Program : MSEQPRO
Version : 980206
Author : Gerard J. Kleywegt, Dept. of Cell and Molecular Biology,
Uppsala University, Biomedical Centre, Box 590,
SE-751 24 Uppsala, SWEDEN
E-mail : gerard@xray.bmc.uu.se
Purpose : generate PROSITE profiles from aligned protein sequences
Package : SBIN
Reference(s) for this program:
* 1 * G.J. Kleywegt & T.A. Jones (1998). Databases in protein crystallography. Acta Cryst D54, 1119-1131. [http://alpha2.bmc.uu.se/gerard/papers/databases.html] [http://www.iucr.org/iucr-top/journals/acta/tocs/actad/1998/actad5406_1.html]
* 2 * G.J. Kleywegt & T.A. Jones (1999 ?). Chapter 25.2.6. O and associated programs. Int. Tables for Crystallography, Volume F. To be published.
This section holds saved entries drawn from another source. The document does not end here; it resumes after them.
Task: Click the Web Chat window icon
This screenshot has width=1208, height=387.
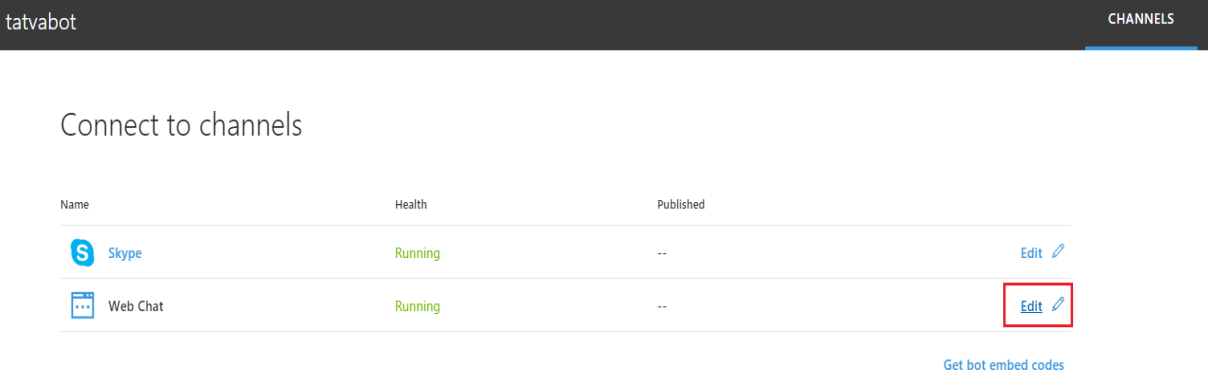Action: click(x=83, y=306)
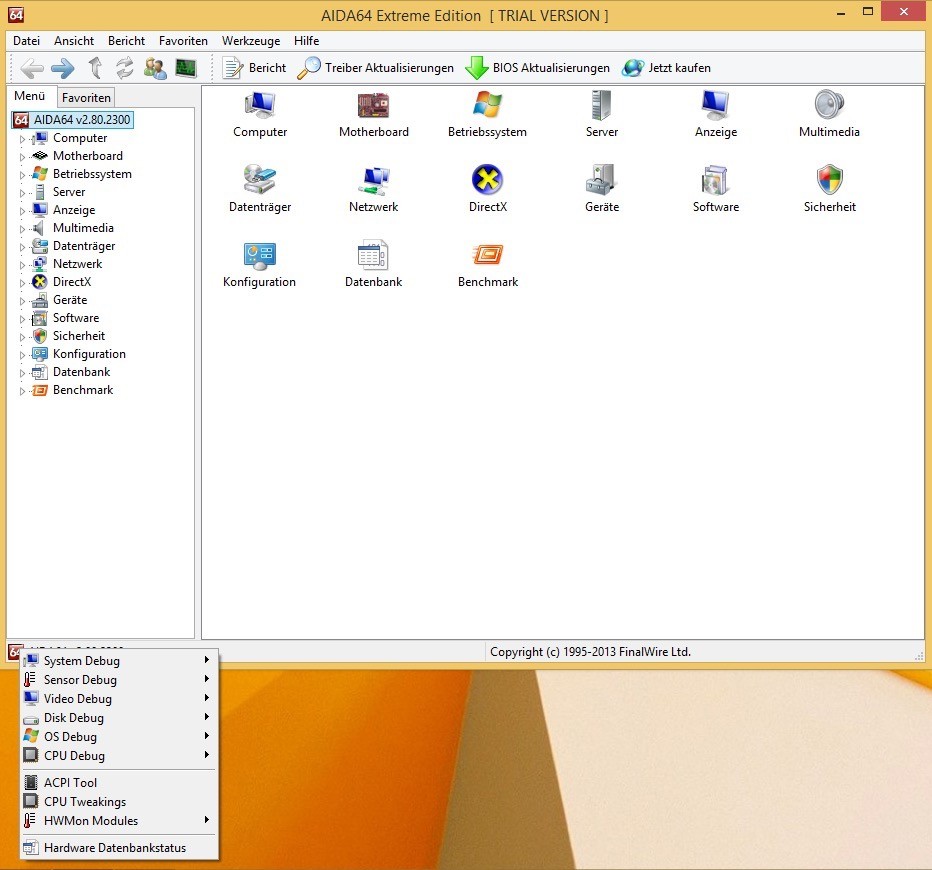Image resolution: width=932 pixels, height=870 pixels.
Task: Expand the Netzwerk tree node arrow
Action: click(22, 265)
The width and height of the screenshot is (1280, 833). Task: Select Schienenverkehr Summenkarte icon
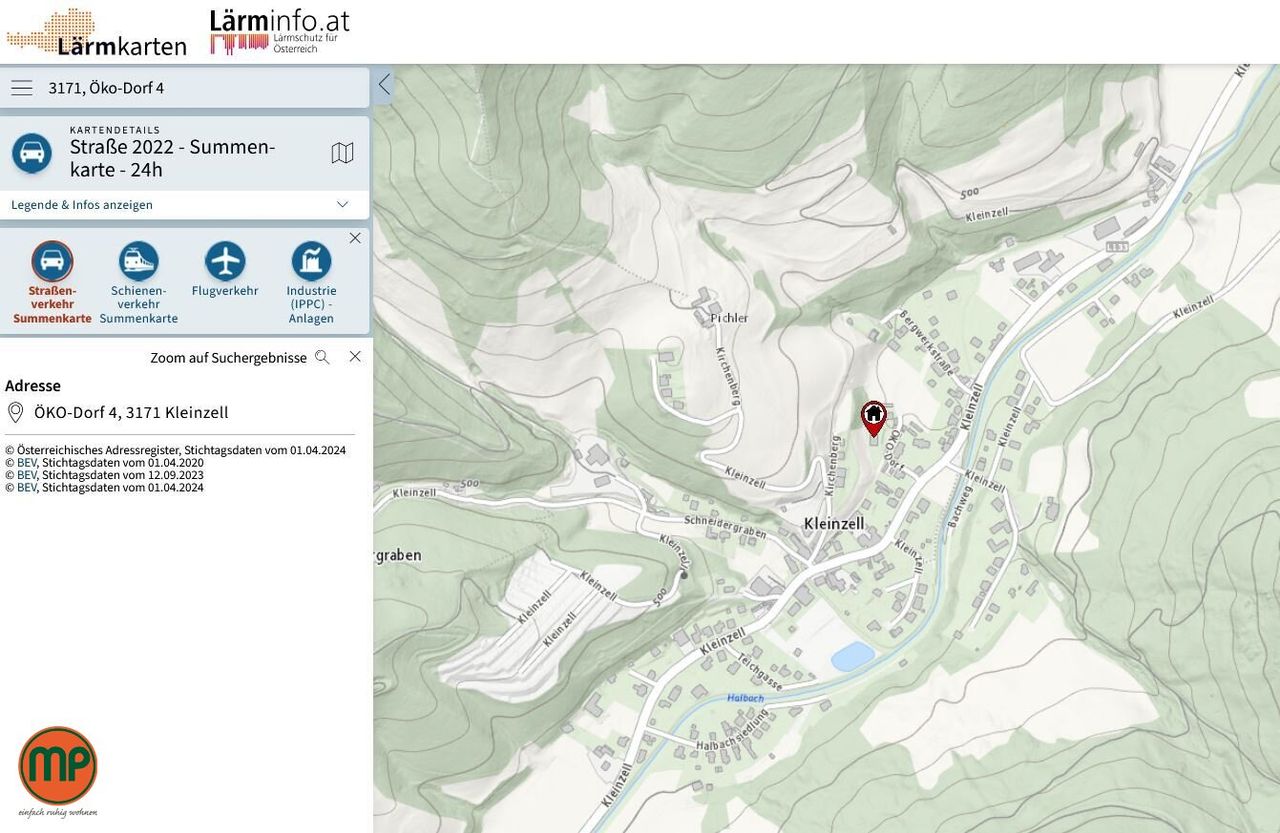[x=138, y=262]
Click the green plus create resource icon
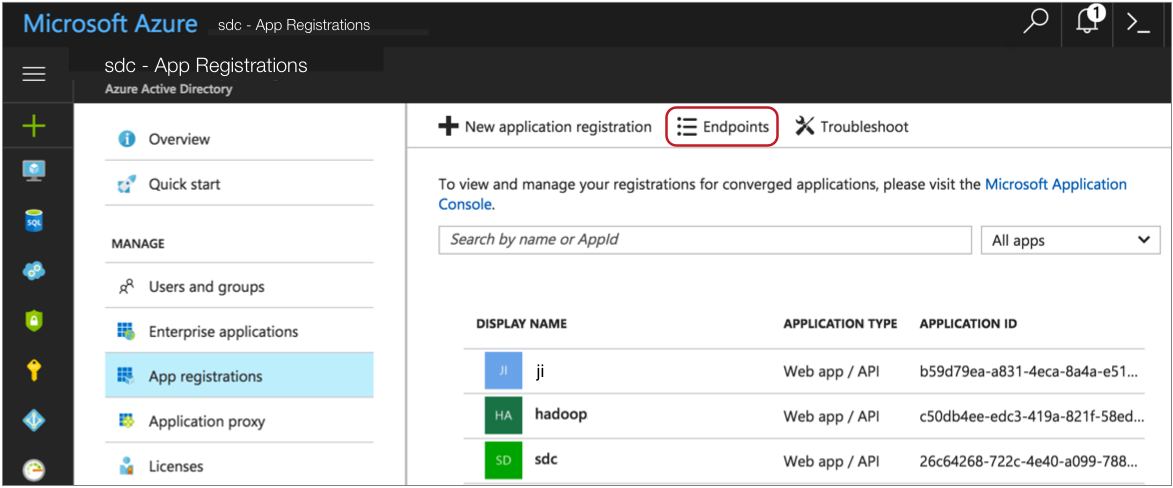Image resolution: width=1173 pixels, height=488 pixels. click(34, 126)
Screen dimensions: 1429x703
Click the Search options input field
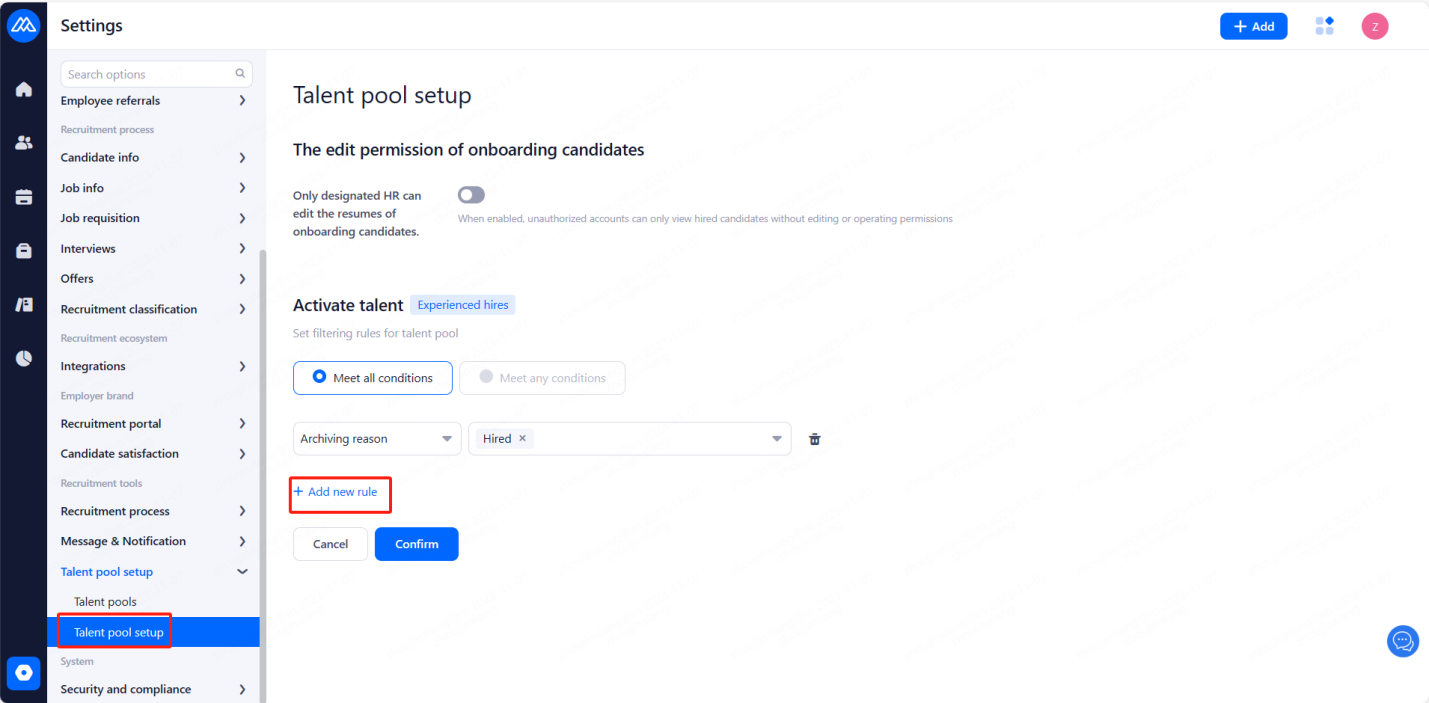(150, 74)
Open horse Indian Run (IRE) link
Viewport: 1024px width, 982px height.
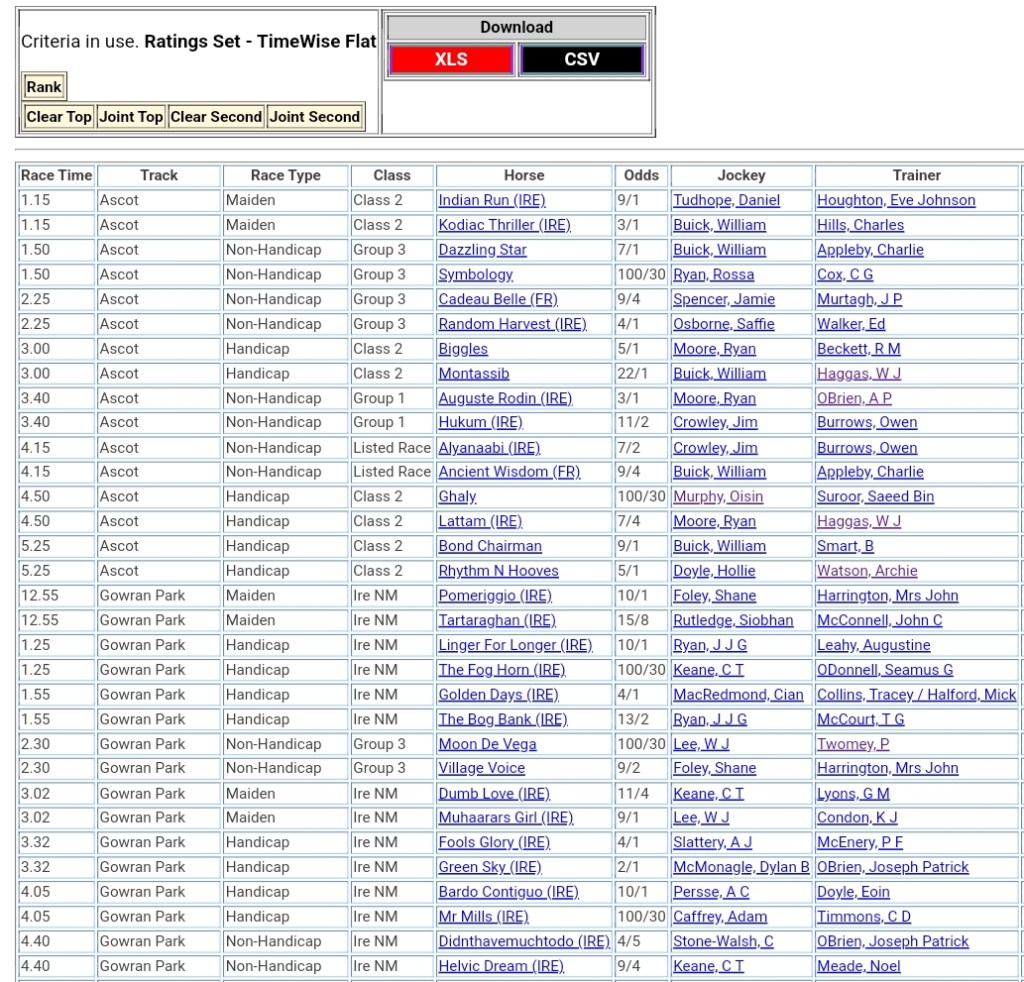click(491, 201)
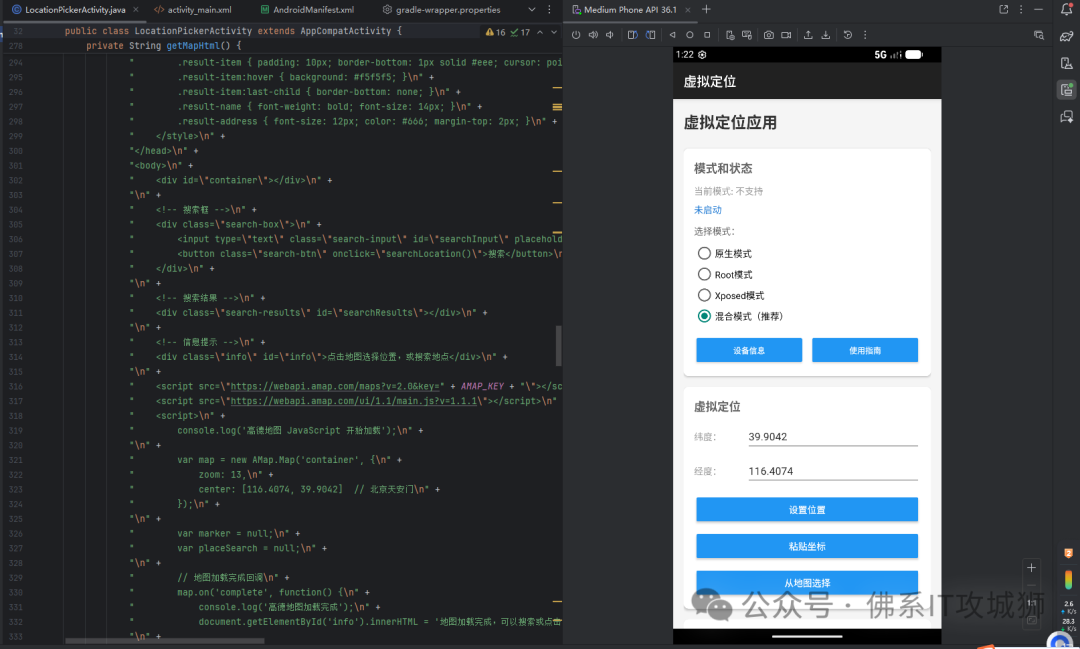Screen dimensions: 1080x649
Task: Select the Xposed模式 radio button
Action: pos(704,295)
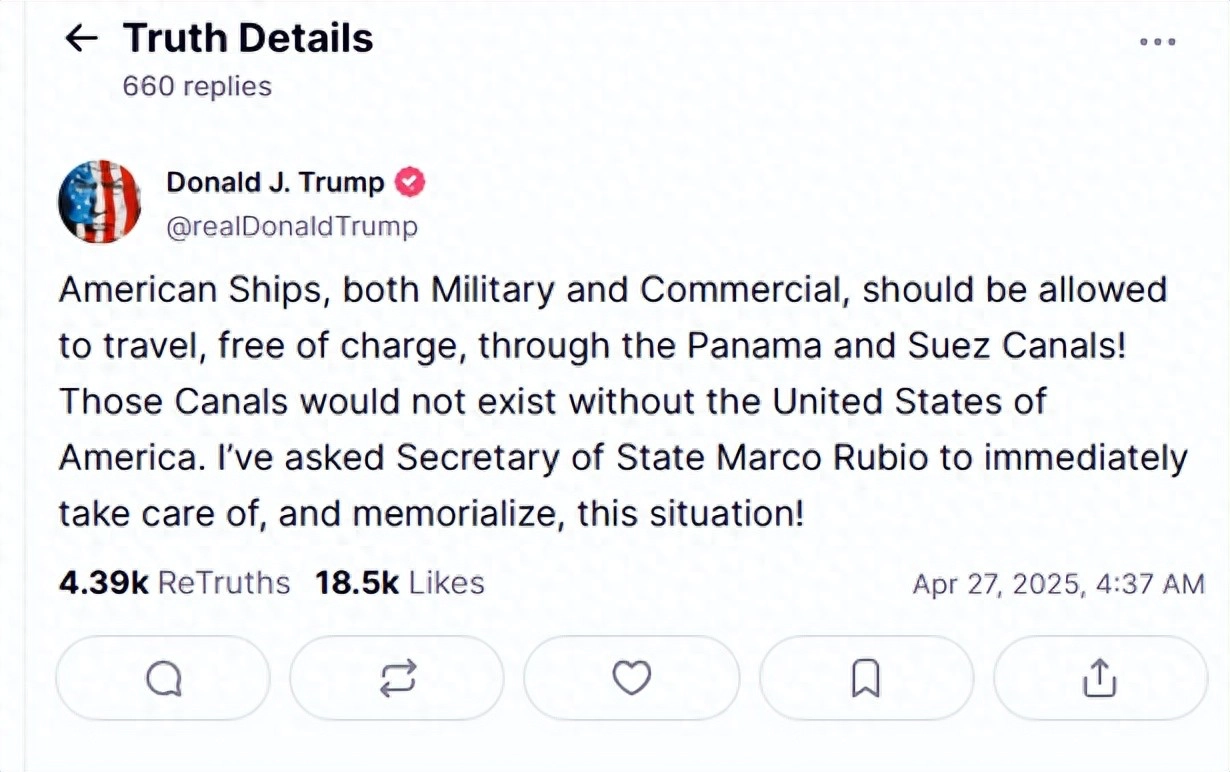ReTruth this post with the arrows icon
1230x772 pixels.
point(397,678)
97???? - 0.1 - first version
971023 - 0.3 - improvements
971111 - 1.0 - cleaned up code and manual
980206 - 1.1 - minor changes
This program generates PROSITE profiles from a set of aligned protein sequences. It is extremely similar to STRUPRO (quod vide). It only uses uninterrupted stretches of aligned residues to calculate the profile (the rationale being that stretches without insertions/deletions are more likely to correspond to structurally conserved features. It is mainly intended as an add-on to STRUPRO, the idea being that an initial profile is generated using aligned 3D structures (with STRUPRO); this is scanned against the sequence database (with the "pfsearch" program from the pftools package), and the alignment of the matching sequences is used to produce a new profile (with MSEQPRO). Program PRF2MSEQ can convert the output of a profile/database ("pfsearch -y") into a partial multiple sequence alignment file suitable as input to MSEQPRO. Alternatively, you can make a multiple sequence alignment file yourself and use that as input to MSEQPRO directly.
In order to scan sequence profiles against SWISS-PROT, you will need:
(1) the "pftools" suite of programs, written by Philipp Bucher ( mailto:pbucher@isrec-sun1.unil.ch ) and available by ftp from http://ulrec3.unil.ch:80/ftp-server/pftools/ (the suite should compile on most Unix machines).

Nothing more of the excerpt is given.